══ Recorded information

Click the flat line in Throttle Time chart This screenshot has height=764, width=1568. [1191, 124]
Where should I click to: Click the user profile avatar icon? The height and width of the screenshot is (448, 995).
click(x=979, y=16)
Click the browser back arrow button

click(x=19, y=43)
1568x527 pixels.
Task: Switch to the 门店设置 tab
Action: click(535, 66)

════

> **Goal of the exercise**: Write the material out once more, keeping each line exact.

> **Reply to the task**:
Click the flat line in Throttle Time chart This screenshot has height=764, width=1568. [1191, 124]
Where should I click to: Click the user profile avatar icon? The height and width of the screenshot is (448, 995).
click(x=979, y=16)
Click the browser back arrow button

click(x=19, y=43)
1568x527 pixels.
Task: Switch to the 门店设置 tab
Action: click(535, 66)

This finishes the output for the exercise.